18. When appellate court is accepting the reason given by the trial court for coming to the conclusion shown in the judgment, then I feel it is not necessary for the appellate court to again re-appreciate the evidence on record at length. I have gone through the judgment of the trial court. Trial court gave proper reasons for arriving to the conclusion. The contention of the accused that, since cheque is given for security of the loan the offence U/Sec.138 of the N.I.Act will not attract cannot be accepted at all. Accused fails to show before the court that Ex.P.3 cheque is given for the security. Even if the contention of the accused taken into consideration that the cheque is 13 Crl.A.1092/2015 given for the security, since accused admitted that cheque belongs to his account and signature on it, presumption arises in favour of the complaint. Hon'ble apex court of India held as under:

Criminal Appeal No.728 of 2015 T.Vasanthakumar v. Vijayakumari 2015 SCC On Line SC 394 IN THE SUPREME COURT OF INDIA CRIMINAL APPELLATE JURISDICTION (BEFORE J.CHELAMESWAR AND PINAKI CHANDRA GHOSE, JJ.) T. Vasanthakumar ....... Appellant .Vs. Vijayakumari ....... Respondent Criminal Appeal No.728 of 2015 (Arising out of SLP (Crl.) No.8091 of 2011) Decided on April 28, 2015 Debt, Financial and Monetary Laws - Negotiable Instruments Act, 1881 - S.139 r/w S.138 - Presumption under S.139 in favour of holder of cheque - Cheque dt. 20-5-2006 was dishonoured because the payment was stopped - Contention of the respondent that the cheque was given to the complainant long back in 1999 as a security to a loan
- Repelling the contention of the respondent - Held, once the cheque as well as the signature has been

14 Crl.A.1092/2015 accepted by the accused respondent, the presumption under S.139 would operate and the burden was on the accused to disprove the cheque or the existence of any legally recoverable debt or liability - On facts, court held rejected the defence of cheque as one issued as security since cheque was dishonoured because the payment was stopped and not for nay other reason which implies that the accused had knowledge of the cheque being presented to the bank.

In the present case also cheque is dishonoured as funds insufficient and not for any other reasons.

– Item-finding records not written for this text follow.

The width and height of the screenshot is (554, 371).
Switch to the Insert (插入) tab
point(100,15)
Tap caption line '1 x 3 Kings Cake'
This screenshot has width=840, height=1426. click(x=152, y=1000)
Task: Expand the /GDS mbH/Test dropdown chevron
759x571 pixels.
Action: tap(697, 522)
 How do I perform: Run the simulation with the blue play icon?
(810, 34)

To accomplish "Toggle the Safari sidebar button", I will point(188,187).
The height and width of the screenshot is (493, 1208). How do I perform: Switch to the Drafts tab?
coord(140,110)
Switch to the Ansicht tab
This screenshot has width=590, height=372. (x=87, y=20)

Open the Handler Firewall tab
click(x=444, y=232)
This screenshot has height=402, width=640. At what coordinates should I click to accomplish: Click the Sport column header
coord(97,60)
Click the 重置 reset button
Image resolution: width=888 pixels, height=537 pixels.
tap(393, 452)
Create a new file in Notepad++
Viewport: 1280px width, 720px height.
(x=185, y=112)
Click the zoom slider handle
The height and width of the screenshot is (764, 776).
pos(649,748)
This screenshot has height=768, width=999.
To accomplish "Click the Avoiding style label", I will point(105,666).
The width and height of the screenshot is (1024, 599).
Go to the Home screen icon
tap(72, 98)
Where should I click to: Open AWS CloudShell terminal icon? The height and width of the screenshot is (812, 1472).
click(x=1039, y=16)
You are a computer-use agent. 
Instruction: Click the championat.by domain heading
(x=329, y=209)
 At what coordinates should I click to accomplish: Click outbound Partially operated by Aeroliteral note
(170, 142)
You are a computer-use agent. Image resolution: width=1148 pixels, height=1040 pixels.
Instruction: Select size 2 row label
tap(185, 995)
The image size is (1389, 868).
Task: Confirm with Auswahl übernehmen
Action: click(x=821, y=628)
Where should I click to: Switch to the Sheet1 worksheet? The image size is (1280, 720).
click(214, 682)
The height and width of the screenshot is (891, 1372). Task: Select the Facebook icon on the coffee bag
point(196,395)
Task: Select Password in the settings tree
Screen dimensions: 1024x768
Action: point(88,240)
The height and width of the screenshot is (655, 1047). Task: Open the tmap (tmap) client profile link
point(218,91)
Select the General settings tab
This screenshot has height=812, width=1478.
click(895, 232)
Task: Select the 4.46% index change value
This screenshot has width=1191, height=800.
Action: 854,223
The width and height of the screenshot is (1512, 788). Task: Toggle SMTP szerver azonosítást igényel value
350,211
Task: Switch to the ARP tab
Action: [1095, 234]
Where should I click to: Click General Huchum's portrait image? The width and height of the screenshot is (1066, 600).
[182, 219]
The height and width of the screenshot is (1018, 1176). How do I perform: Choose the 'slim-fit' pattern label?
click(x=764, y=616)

19. If at all there is any breach of contract or violation of the agreement, accused is at liberty to approach the appropriate authority for proper remedy. But in the present case the probable defense taken by the accused is not acceptable one. Accused fails to show before the Court that there is no any legally enforceable debt as on the date of issuance of Ex.P.3 cheque. Hence, I am of the opinion that, order of the trial court not suffers from any illegality and no interference of this court is required in the judgment of the trail court. Accordingly, Point No.1 is answered in the Negative.

15 Crl.A.1092/2015

20. Point No.3 : In view of the discussion made above and the findings given on point No.1, this court is of the opinion that appeal filed by the appellant deserves to be dismissed. Accordingly I am going to pass the following:

ORDER
1. Appeal preferred by the appellant/accused against judgment passed by XXV A.C.M.M., Bangalore, in C.C.No.9427/2014 dated:
04.08.2015 is dismissed.
2. The Judgment passed by XXV A.C.M.M., Bangalore, in C.C.No.9427/2014 dated: 04.08.2015 is hereby confirmed.
3. Office is directed to return the LCR along with copy of this judgment.

(Dictated to the Stenographer, the transcript revised by me and then pronounced in the open court on this the 20th day of January 2016).

(JOSHI VENKATESH), LXIII Addl., City Civil & Sessions Judge, Bangalore.